Artwork
A fakir and his wife

A fakir and his wife is a paint painting by the Romanticist artist Unknown. It dates from 1790 and is held in the collection of the Victoria and Albert Museum. This painting is one of sixteen in a series documenting Indian social roles, each rendered with minimal background detail.
About this work
Overview
The work was transferred to the Victoria and Albert Museum in 1879 from the India Museum, where it had been part of a grouped set of illustrated panels.

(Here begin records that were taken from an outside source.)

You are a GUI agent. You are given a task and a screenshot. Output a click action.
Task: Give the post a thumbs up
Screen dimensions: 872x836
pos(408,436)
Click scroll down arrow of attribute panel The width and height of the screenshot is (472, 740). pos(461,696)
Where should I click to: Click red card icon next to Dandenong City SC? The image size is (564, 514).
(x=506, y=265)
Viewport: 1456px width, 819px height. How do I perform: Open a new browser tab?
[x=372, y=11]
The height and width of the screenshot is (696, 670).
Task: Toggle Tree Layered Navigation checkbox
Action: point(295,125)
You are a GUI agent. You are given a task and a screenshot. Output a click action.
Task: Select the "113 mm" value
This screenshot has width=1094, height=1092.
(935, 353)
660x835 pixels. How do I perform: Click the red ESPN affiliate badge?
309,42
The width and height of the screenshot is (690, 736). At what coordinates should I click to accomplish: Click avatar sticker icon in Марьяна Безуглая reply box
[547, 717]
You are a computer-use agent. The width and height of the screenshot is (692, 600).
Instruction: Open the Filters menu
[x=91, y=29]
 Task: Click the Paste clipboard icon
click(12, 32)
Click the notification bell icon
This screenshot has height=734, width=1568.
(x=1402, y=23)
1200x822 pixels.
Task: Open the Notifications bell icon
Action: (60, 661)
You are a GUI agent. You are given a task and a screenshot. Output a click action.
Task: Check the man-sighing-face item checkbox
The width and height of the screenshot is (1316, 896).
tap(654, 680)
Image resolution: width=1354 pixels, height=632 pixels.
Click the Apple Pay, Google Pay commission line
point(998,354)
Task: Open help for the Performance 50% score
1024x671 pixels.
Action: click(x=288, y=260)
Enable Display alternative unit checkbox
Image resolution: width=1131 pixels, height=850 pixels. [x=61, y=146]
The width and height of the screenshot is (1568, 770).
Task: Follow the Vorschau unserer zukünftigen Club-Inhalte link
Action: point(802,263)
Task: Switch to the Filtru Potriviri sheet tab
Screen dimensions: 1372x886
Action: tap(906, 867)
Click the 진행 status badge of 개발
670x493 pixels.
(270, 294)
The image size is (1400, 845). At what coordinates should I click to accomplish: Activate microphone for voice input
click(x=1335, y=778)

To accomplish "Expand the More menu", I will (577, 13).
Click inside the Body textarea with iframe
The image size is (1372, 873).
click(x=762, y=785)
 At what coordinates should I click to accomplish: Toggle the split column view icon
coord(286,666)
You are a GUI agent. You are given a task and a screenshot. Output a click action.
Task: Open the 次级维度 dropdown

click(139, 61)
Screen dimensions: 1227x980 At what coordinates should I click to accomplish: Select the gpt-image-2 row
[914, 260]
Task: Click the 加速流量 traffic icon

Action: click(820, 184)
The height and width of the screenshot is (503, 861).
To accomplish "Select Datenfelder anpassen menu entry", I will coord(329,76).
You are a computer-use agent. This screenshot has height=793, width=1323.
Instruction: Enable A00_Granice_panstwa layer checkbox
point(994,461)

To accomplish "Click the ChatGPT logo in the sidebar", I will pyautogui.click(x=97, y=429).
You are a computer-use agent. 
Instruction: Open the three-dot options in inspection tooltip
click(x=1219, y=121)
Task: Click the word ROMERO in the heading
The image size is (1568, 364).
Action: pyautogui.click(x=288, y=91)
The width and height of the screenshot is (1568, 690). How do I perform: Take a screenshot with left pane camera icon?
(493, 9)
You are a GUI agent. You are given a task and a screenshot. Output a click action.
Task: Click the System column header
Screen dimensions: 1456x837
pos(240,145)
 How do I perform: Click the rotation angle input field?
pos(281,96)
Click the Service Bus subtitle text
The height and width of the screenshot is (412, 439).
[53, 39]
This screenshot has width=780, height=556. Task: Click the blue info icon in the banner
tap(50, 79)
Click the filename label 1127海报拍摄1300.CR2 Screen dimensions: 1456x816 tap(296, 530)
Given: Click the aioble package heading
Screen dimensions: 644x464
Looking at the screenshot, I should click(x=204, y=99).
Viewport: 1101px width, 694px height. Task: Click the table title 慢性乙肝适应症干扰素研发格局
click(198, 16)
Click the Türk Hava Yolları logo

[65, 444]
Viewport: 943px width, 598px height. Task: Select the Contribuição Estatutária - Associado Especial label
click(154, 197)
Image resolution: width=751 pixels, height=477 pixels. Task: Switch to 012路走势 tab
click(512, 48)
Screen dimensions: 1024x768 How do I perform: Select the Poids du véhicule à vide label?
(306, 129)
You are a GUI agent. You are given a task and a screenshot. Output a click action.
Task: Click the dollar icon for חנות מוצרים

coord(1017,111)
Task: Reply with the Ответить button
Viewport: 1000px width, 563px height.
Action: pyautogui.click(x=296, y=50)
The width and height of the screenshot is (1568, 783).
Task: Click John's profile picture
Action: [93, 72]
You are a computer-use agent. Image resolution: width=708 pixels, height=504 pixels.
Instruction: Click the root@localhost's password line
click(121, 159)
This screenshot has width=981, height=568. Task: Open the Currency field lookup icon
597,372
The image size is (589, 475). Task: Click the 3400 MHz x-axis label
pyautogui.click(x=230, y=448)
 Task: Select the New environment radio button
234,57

This painting is one of sixteen in a series documenting Indian social roles, each rendered with minimal background detail. It portrays a fakir and his wife standing side by side, their figures isolated against a solid blue field. The composition emphasizes clarity and typological representation, avoiding decorative elements like clouds or landscape. The work was transferred to the Victoria and Albert Museum in 1879 from the India Museum, where it had been part of a grouped set of illustrated panels.
Subject & Meaning
The figures represent a male and female fakir, ascetic religious practitioners often associated with renunciation and spiritual discipline. The man holds a birdcage and keys, symbols possibly indicating control over life or access to sacred spaces, while the woman holds a hand-held fan, a gesture of service or composure. Their paired depiction suggests a domestic or communal aspect to ascetic life, challenging stereotypes of solitary mendicancy.
Technique & Style
The painting employs flat, saturated colors and simplified forms, with no modeling or shading to suggest volume. Outlines are crisp, and patterns on the man’s robe are rendered with rhythmic precision. The uniform blue background eliminates spatial depth, focusing attention on the figures’ attire and posture. This stylistic restraint aligns with the series’ goal of cataloging social types through clear, emblematic representation.
History & Provenance
The work originated as part of a set of illustrated panels commissioned during the British colonial period in India, likely for administrative or ethnographic purposes. It was transferred to the Victoria and Albert Museum in 1879 from the India Museum, having previously been presented by P. F. Campbell-Johnston as a framed group of four glazed illustrations. Its survival reflects institutional interest in documenting Indian occupational identities.
Context
Created during the early 19th century, the series reflects colonial efforts to classify Indian society through visual taxonomy. The omission of naturalistic backgrounds and the emphasis on costume and object align with ethnographic conventions of the time. Similar works were produced by Indian artists for British patrons, blending local artistic traditions with Western documentary aims, often under ambiguous cultural authority.
Legacy
The painting remains a tangible record of how colonial institutions sought to systematize Indian social structures. While its original intent was classificatory, it now offers insight into the collaboration between Indian artists and British collectors. Its preservation allows ongoing study of visual representation, identity, and the complex dynamics of cross-cultural documentation in the 19th century.